Proseguiamo percorrendo la strada 864 che percorre il lato orientale del Jökulsárgljúfur. Sulla guida la strada era descritta come molto dissestata, ma in realtà abbiamo trovato un fondo molto liscio che ci ha permesso di percorrerla molto velocemente. Poco dopo aver imboccato la strada ci fermiamo a un punto panoramico che ci permette di osservare il fiume Jökulsá á Fjöllum che oggi scorre un paio di chilometri più ad est rispetto al canyon di Asbyrgi. Proseguiamo fino alla cascata di Hafragilsfoss (Cascata del Canyon della Capra) la più settentrionale delle cascate del Jökulsá á Fjöllum. La deviazione verso la cascata porta in un paesaggio alieno con lo strerrato che attraversa un’area resa completamente rossa dalle scorie vulcaniche (gli ultimi metri prima del parcheggio sono un po’ impegnativi a causa di un dosso pieno di buche, ma nulla che non si possa superare con un po’ di attenzione). Questa cascasta merita una sosta non tanto per la sua maestosità (27 m di altezza e 91 m di larghezza) ma per il contesto nella quale è inserita: la possiamo ammirare dall’ alto percorrendo un sentierino sui bordi del canyon.
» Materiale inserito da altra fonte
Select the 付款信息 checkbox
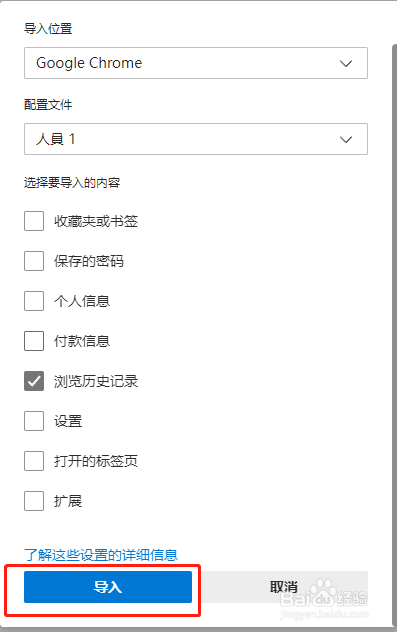397x632 pixels. (34, 341)
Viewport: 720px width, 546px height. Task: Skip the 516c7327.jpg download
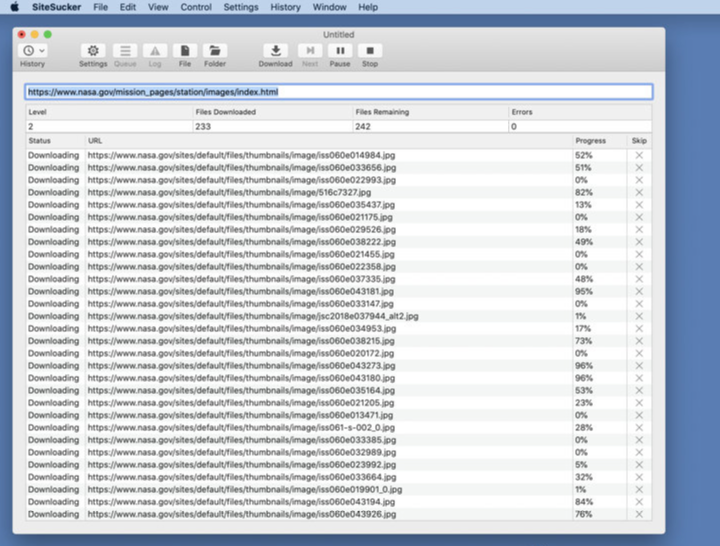point(639,192)
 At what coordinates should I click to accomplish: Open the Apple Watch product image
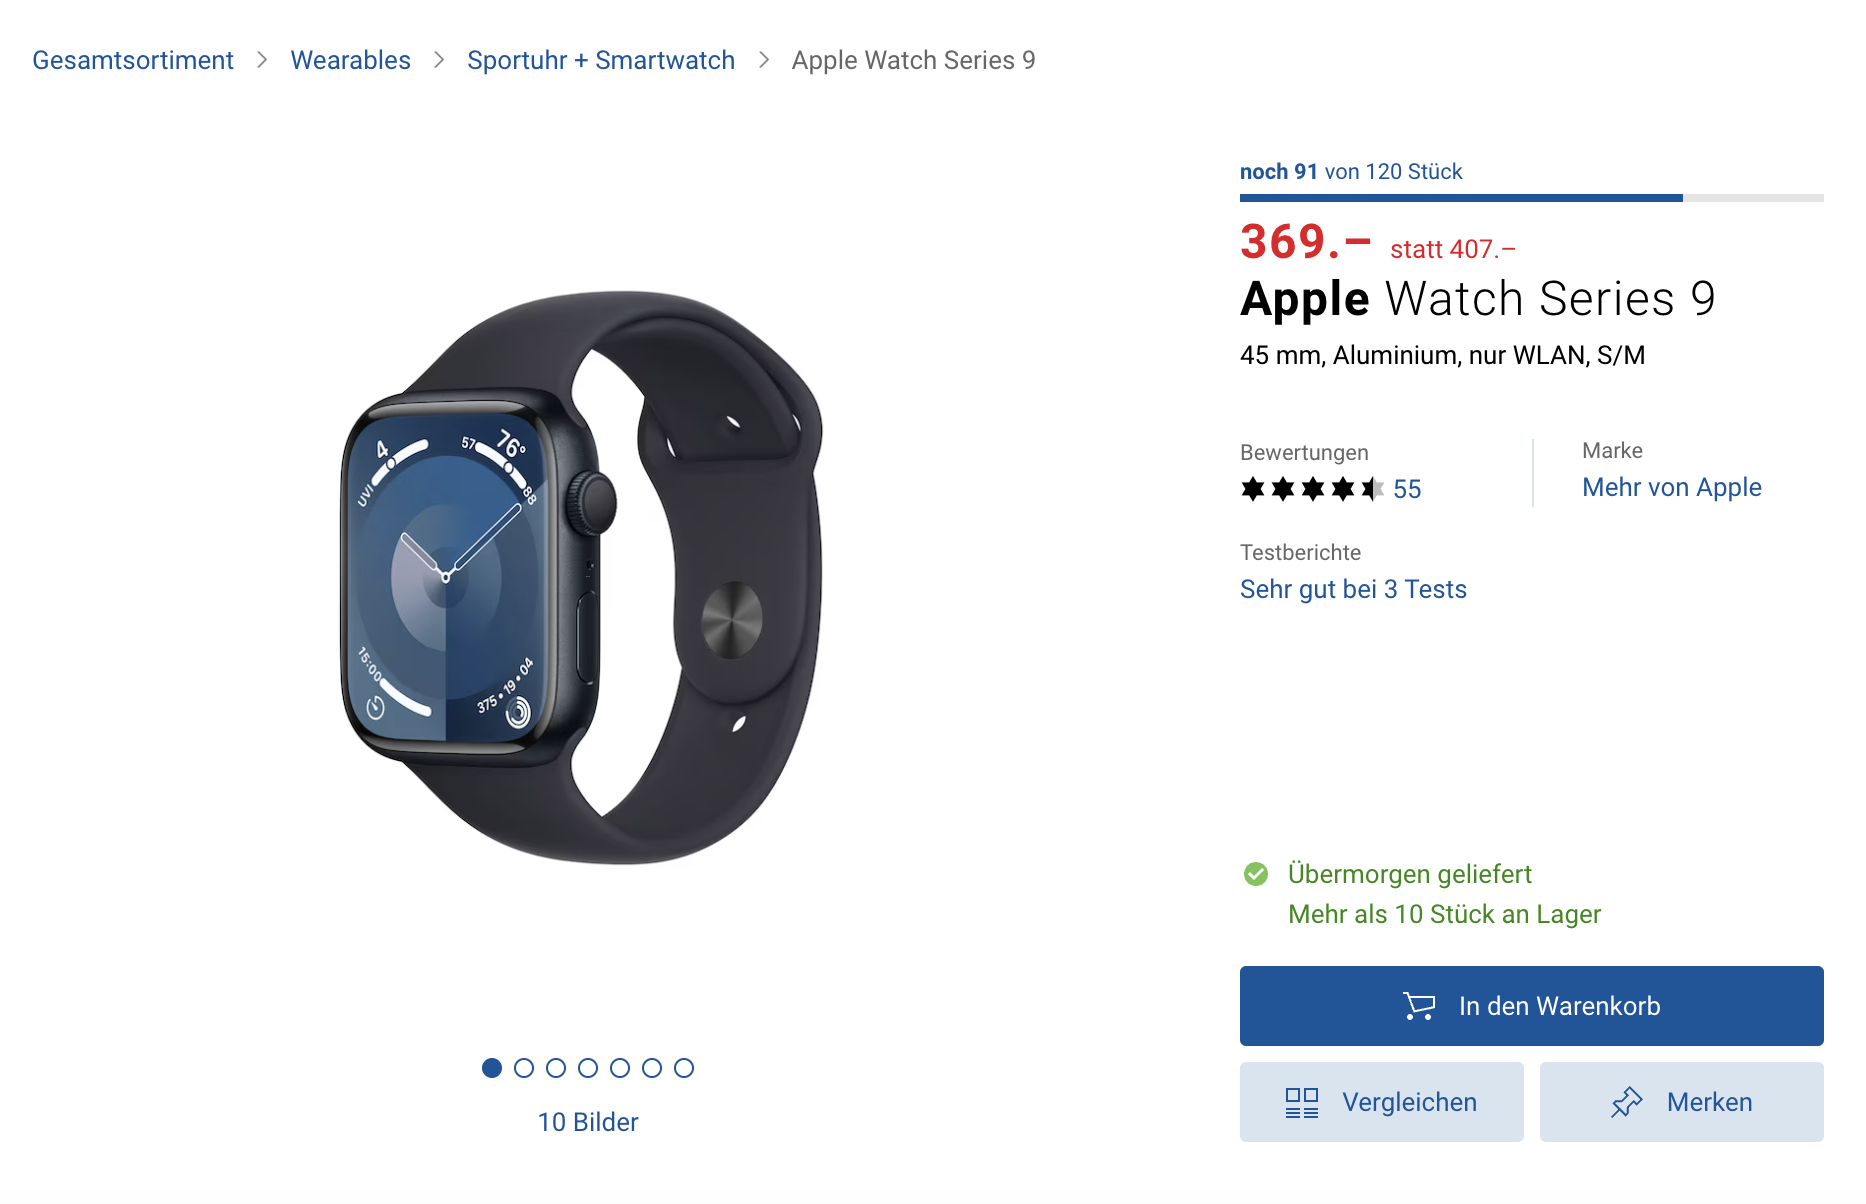583,577
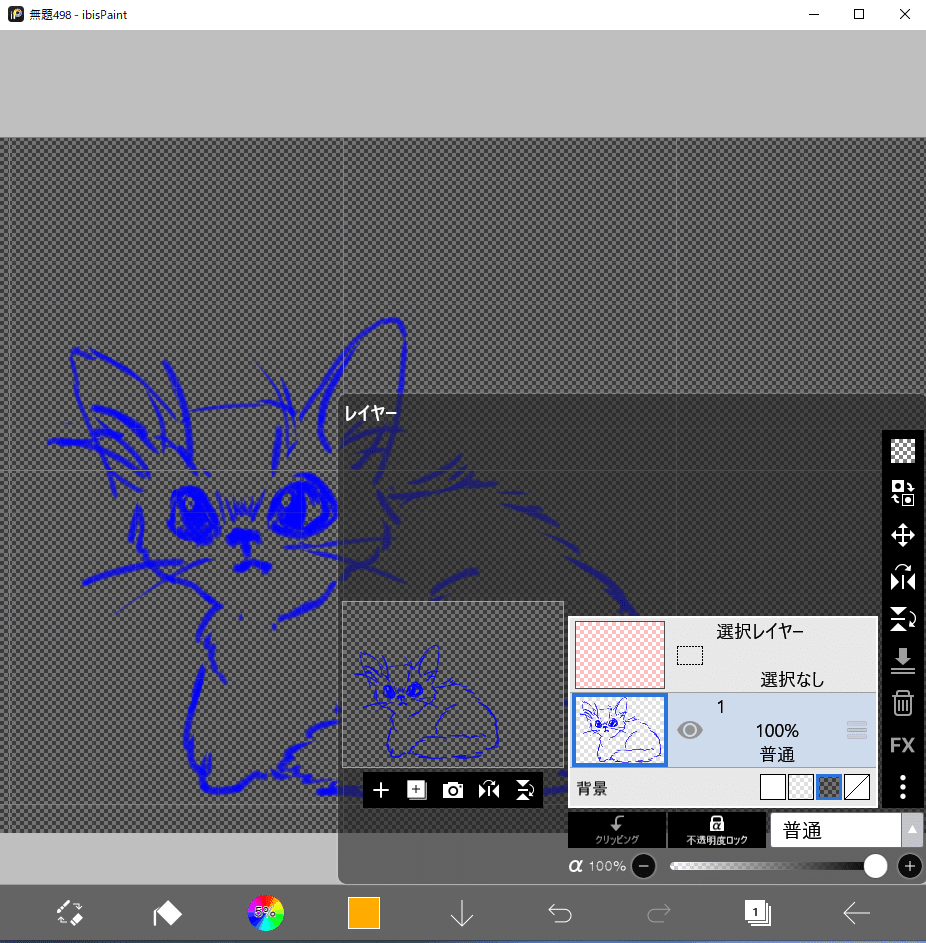This screenshot has height=943, width=926.
Task: Expand the blend mode list with the up arrow
Action: coord(913,830)
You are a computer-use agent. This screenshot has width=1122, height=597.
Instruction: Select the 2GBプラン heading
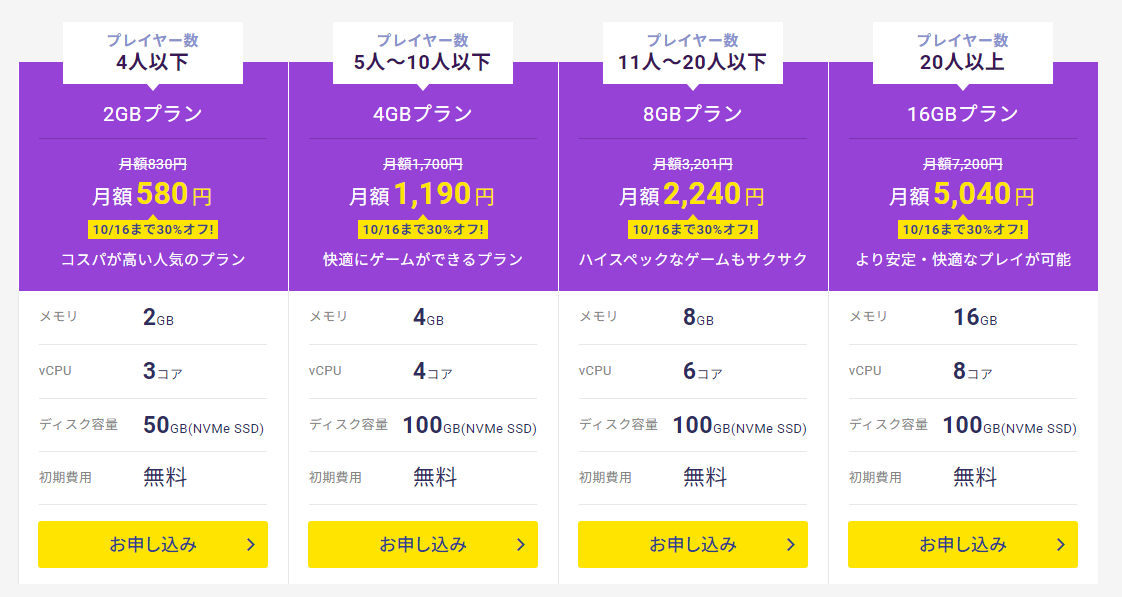click(x=152, y=114)
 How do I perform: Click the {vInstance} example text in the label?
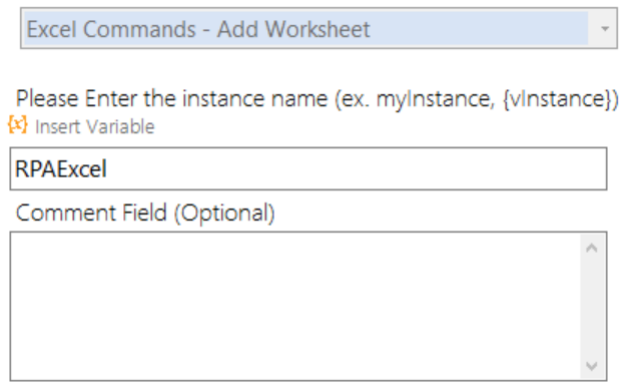tap(561, 98)
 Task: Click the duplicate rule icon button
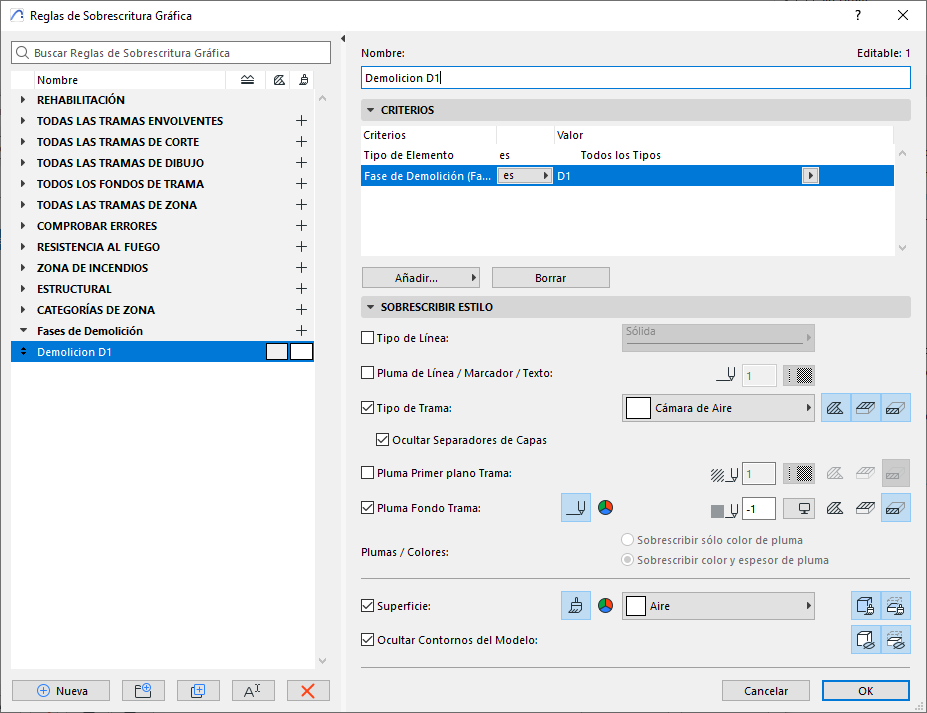197,690
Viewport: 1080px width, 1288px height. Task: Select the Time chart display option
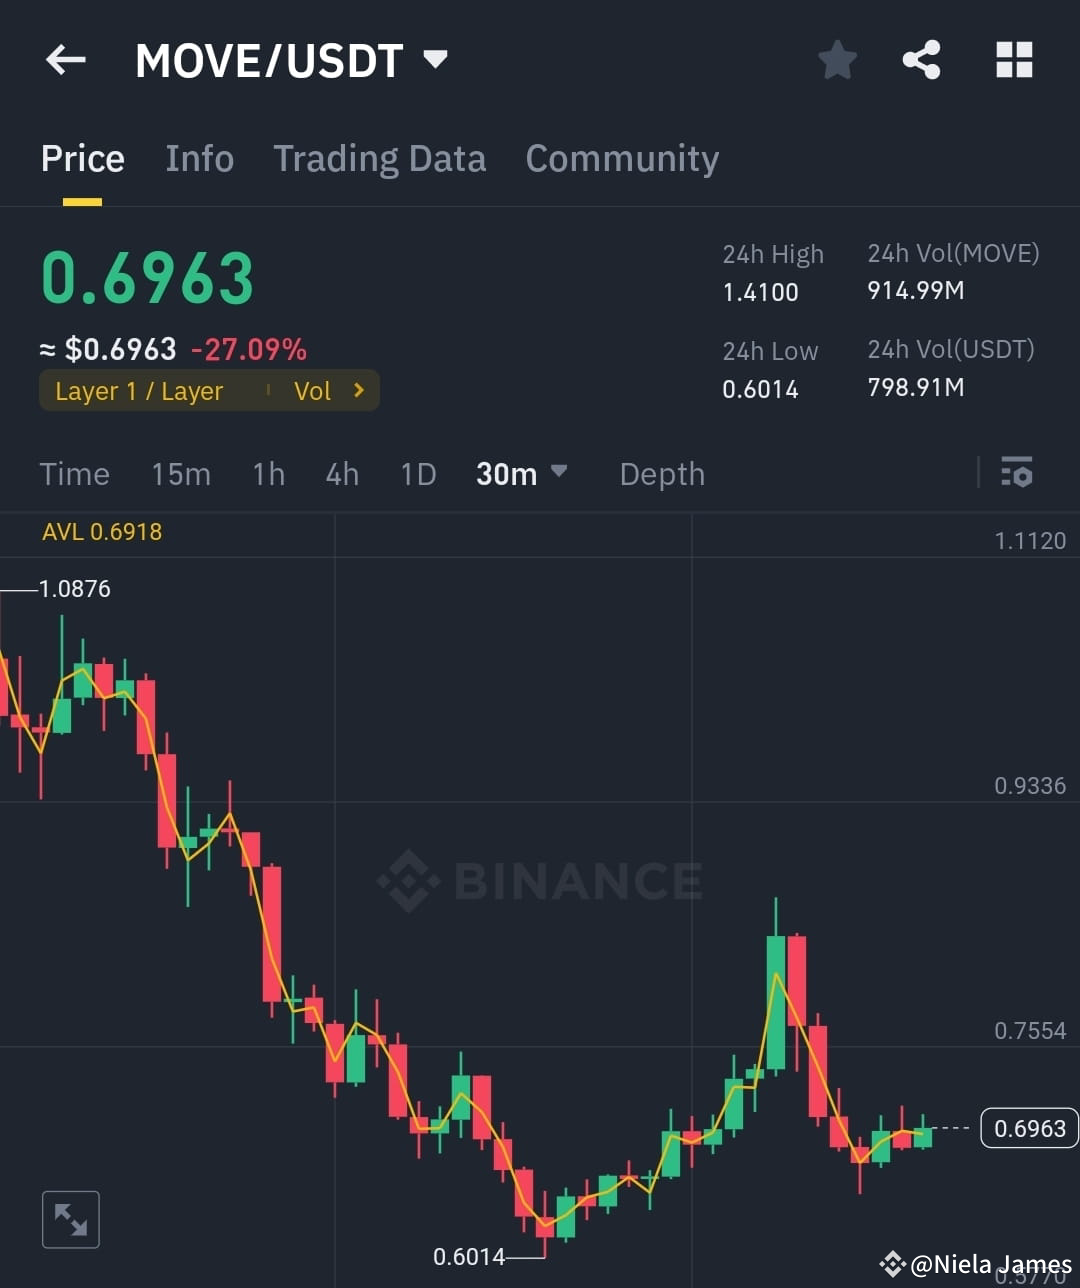click(74, 474)
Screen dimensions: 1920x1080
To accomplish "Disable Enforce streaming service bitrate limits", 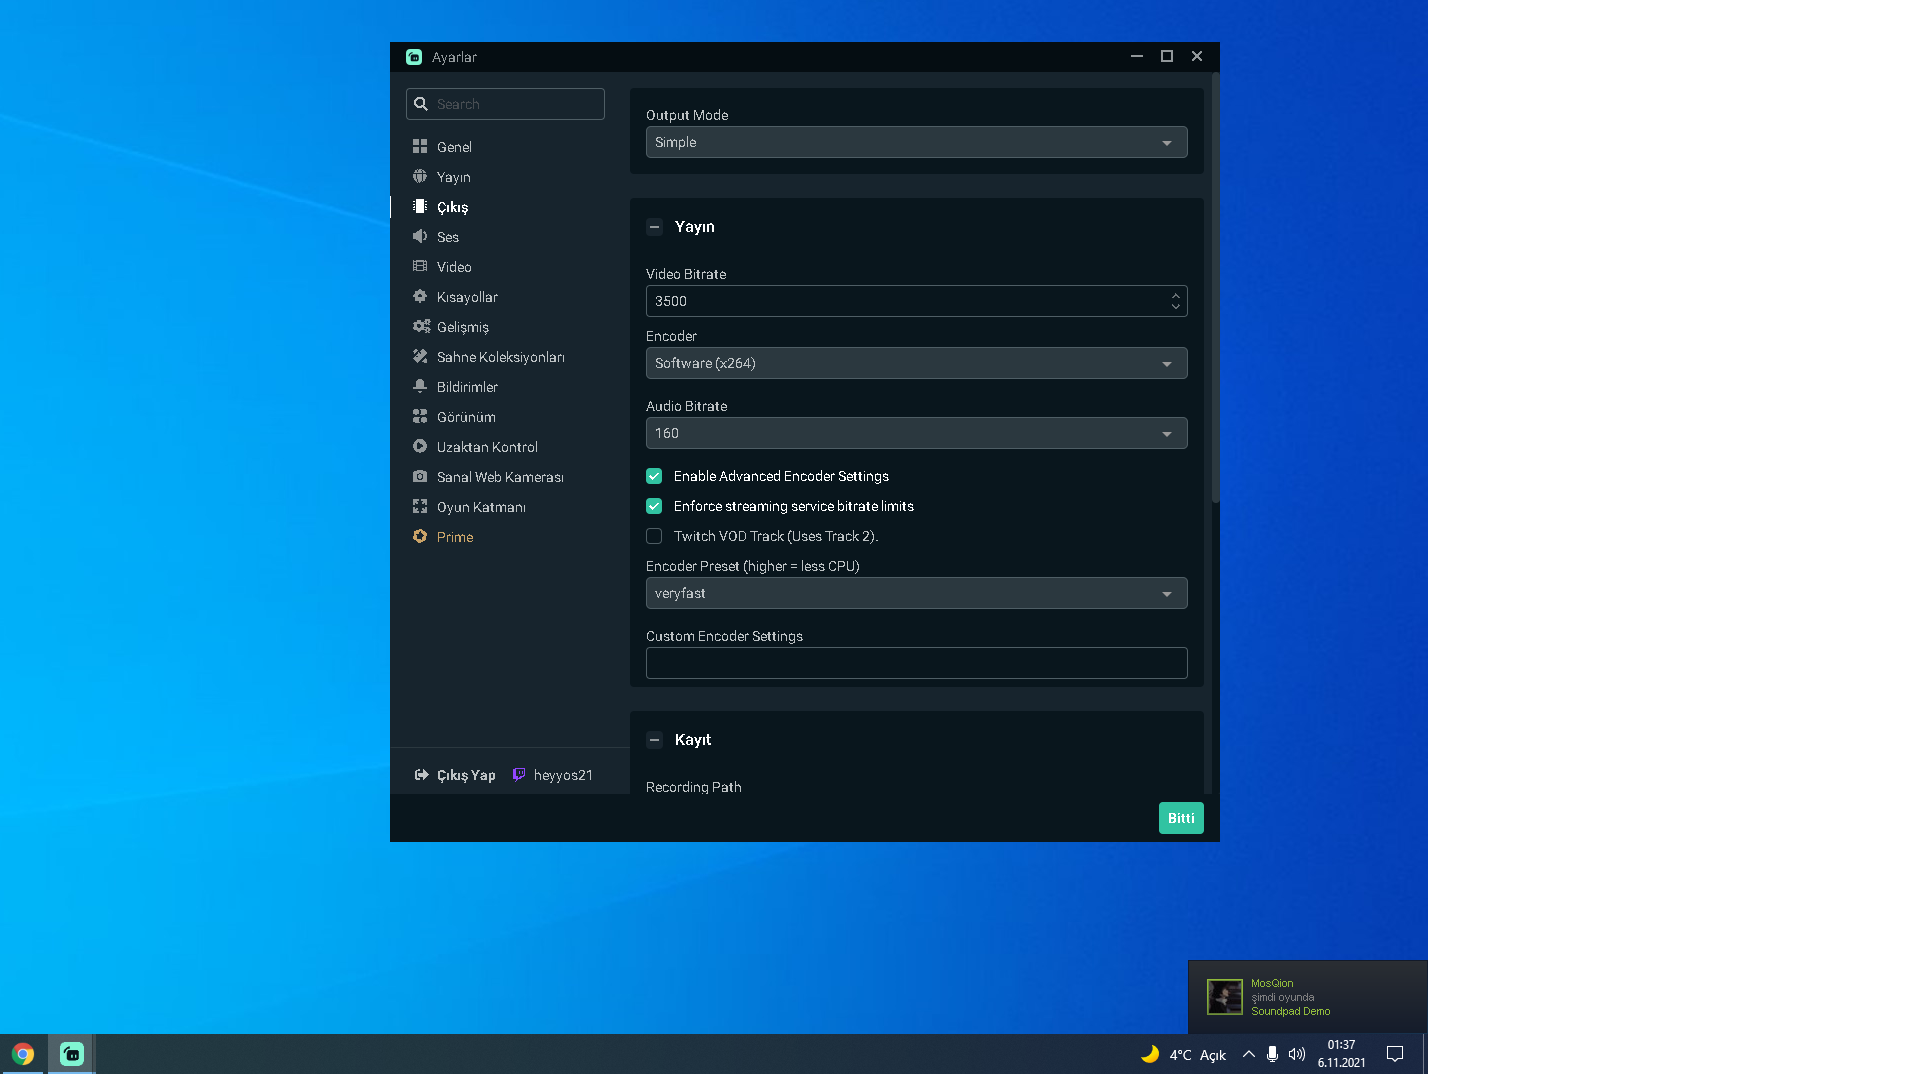I will 653,506.
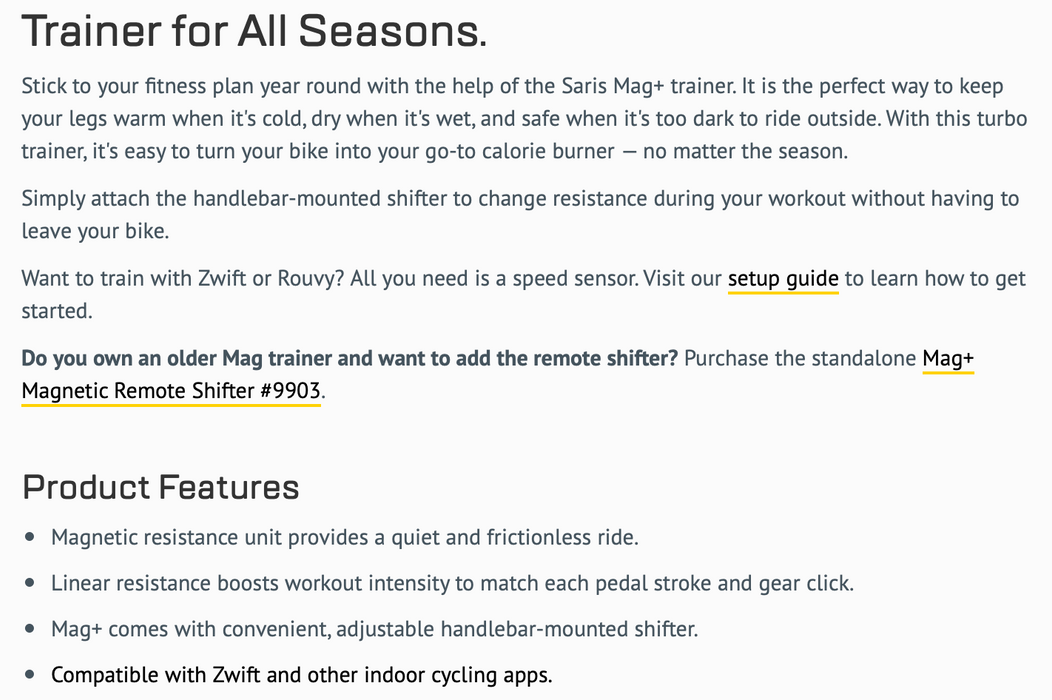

  Dopo pochi chilometri una nube d’acqua che si solleva dal terreno ci annuncia che stiamo per raggiungere la ben più nota cascata di Dettifoss (cascata dell'Acqua che Rovina) che con i suoi 44 m di larghezza i 100 m di larghezza e la portata media di 200metri cubi al secondo è la più potente cascata europea. Il sentiero permette di giungere sul bordo della cascata e di ammirarne la potenza.Proseguendo per un chilometro (una mezz'ora) lungo il sentiero che costeggia il fiume tra le rocce si giunge alla più meridionale delle cascate: Sellfoss. Anche questa cascata merita la camminata per raggiungerla: questa volta non per la sua maestosità visto che è alta poco più di 10 metri ma per il colpo d’occhio dato da un lungo fronte da cui scendono numerosissime cascate che si fondo l’una con l’altra in un unico muro d’acqua.
Alle 19 ritorniamo alla nostra macchina e stanchi percorriamo le due ore di strada che ci riportano alla guesthouse da cui siamo partiti stamattina costeggiando la riva settentrionale del lago Myvatn a cui sarà dedicata la giornata di domani.